Come to the livecasts so you can add comments and chat. If you can’t make the livecasts, both sessions are recorded and will be available afterwards via WikiTree on their YouTube or Facebook pages.


What’s Going to Happen

I have seeded WikiTree with my family research back to about great-grandparents, which to be honest, is almost all I know.

Genealogists who use WikiTree (known as WikiTreers) have been participating in this challenge since the beginning of the year. Every week they have a new guest and spend the whole week working on the guest’s genealogy. They try to break brick walls and find new ancestors, and add their nuclear families (i.e. siblings and children). Along the way, they check all the information and add sources to back up every fact. This is part of WikiTree’s “Year of Accuracy” and that is what they are striving for.

They also improve each relatives’ biography and try to find interesting details of their lives that will add some life to that person. Biographies are possibly the most valuable contribution you can give your ancestors.

The work they have done for their other guests so far have been fantastic. For example, watch Devon Noel Lee’s reaction and Connie Knox’ reaction to what was found for them when they were the guest.

My genealogy has always been an interesting but difficult challenge. All the 10 “grandparents” I research (my 4, my wife’s 4, my father’s stepfather and 1st wife) immigrated to Manitoba or Saskatchewan from Russia or Romania in the early 1900’s. Russian and Romanian records are not easy to find and not easy to translate once found. It will be a real challenge.
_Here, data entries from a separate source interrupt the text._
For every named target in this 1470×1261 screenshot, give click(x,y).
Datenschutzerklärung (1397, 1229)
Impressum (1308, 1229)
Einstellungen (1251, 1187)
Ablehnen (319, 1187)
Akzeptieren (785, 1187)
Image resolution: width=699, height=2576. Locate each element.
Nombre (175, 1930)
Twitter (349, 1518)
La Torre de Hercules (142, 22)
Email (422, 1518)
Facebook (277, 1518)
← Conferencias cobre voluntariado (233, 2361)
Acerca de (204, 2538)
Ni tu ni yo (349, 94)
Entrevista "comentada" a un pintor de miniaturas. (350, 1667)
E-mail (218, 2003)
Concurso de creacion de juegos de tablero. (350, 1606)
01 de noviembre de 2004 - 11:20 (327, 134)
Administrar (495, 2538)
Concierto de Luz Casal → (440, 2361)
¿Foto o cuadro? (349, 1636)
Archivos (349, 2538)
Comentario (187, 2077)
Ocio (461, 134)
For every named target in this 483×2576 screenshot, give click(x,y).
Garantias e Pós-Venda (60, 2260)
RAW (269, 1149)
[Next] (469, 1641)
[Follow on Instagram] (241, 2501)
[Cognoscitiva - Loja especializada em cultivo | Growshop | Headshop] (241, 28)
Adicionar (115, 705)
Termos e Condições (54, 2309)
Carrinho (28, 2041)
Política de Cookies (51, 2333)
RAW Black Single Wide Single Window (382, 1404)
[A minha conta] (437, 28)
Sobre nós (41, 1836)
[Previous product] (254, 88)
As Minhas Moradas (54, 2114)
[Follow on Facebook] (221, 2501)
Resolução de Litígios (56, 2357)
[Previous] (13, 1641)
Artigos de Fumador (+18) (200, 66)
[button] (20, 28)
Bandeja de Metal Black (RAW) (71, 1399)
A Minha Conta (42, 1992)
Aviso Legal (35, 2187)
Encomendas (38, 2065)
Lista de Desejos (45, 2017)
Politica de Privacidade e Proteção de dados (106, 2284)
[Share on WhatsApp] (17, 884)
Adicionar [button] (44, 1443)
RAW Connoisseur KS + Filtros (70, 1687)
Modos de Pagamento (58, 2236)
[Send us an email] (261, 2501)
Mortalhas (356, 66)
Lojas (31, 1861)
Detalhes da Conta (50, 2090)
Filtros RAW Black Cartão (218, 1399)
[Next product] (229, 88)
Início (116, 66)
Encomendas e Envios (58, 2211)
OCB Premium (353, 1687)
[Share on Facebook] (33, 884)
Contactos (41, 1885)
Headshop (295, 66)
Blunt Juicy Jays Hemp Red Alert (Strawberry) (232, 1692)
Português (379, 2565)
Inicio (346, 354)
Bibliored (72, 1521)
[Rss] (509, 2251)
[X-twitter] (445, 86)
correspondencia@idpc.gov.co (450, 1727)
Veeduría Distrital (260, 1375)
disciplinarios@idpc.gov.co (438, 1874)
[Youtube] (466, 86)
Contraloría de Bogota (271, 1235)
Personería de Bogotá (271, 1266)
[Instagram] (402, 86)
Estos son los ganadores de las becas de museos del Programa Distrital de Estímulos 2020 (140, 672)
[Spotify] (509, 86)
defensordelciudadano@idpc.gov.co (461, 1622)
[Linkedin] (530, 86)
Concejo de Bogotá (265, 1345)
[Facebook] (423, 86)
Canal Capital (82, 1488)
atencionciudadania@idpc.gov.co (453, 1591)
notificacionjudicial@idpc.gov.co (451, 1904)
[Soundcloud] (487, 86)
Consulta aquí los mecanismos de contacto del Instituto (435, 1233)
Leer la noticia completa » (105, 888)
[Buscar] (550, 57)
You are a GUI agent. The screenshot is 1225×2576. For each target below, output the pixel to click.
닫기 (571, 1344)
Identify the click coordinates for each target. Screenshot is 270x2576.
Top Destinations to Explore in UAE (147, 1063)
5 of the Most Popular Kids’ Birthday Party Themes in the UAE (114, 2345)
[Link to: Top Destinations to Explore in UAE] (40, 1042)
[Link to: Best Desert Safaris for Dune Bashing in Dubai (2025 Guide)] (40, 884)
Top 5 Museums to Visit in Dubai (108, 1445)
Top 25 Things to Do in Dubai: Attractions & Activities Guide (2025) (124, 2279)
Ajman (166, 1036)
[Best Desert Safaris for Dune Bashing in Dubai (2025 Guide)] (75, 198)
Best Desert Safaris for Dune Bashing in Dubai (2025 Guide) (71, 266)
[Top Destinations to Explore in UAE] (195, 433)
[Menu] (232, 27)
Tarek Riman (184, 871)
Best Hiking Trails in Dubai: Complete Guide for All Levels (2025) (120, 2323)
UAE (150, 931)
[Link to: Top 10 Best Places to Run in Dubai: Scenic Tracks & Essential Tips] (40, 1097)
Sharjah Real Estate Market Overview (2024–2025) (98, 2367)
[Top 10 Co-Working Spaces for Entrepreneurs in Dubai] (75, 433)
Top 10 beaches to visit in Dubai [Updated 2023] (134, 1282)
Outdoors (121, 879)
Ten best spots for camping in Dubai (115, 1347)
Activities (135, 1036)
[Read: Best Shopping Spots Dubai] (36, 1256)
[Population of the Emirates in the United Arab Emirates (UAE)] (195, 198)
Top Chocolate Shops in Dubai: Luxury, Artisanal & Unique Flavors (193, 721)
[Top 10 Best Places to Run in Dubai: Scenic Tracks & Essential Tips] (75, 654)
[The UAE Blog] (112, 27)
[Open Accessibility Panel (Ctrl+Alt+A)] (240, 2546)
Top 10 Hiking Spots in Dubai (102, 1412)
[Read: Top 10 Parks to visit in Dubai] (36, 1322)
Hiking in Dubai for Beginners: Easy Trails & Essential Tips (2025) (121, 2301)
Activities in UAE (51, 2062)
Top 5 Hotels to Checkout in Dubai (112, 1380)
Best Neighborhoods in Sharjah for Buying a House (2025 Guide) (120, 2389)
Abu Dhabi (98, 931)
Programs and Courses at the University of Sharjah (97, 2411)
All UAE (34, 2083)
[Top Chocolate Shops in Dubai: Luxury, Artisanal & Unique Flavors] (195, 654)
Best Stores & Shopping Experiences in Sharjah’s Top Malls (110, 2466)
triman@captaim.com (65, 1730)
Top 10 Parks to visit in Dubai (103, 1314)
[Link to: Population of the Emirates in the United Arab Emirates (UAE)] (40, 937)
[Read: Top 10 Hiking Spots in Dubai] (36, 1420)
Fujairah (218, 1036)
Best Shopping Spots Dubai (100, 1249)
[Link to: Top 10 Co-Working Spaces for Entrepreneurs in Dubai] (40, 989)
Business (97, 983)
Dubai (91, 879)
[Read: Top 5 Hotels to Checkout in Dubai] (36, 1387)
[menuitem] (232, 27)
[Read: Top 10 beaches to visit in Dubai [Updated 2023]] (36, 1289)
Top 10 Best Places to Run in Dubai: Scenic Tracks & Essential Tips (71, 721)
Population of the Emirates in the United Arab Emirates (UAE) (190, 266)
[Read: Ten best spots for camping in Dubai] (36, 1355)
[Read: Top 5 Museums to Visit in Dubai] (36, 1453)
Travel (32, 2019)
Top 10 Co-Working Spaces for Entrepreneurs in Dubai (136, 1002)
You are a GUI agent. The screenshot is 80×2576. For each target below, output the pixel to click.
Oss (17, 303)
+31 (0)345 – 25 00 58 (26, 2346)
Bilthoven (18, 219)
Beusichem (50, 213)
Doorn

But my experience with the WikiTreers for the past 6 months during the challenge is that they have all shown to be excellent researchers who have been gaining expertise as the weeks go by. They share what they’re working on with each other on the chat that the challenge uses at discord.com. And more often than not, they figure out a solution to most problems. And they all had fun doing it as well. I tried it for a week when Jarrett Ross was the guest and it was thrilling.

Whether or not they break 100 brick walls, or no brick walls, I know they will be improving all my profiles at WikiTree, adding sources and research notes, and providing many new paths for me to explore with my research. I know I will be very surprised at the reveal, likely multiple times.


Radio Silence

I had hoped I’d be able to help as a participant in my own challenge, and do research with all the others. But that’s not the way it works.

So I am respecting the rules and as of my intro on Wednesday, I will stay completely off WikiTree and not peek one iota. I will not go on the Discord chat channels, and I’ll even uninstall Discord from my phone to prevent notifications from it.

I’ve got a couple of projects to keep me busy during the week. But I can tell you right now: it’s going to be a looooooong week!

So please join me if you can, at my kickoff and at my reveal the week after.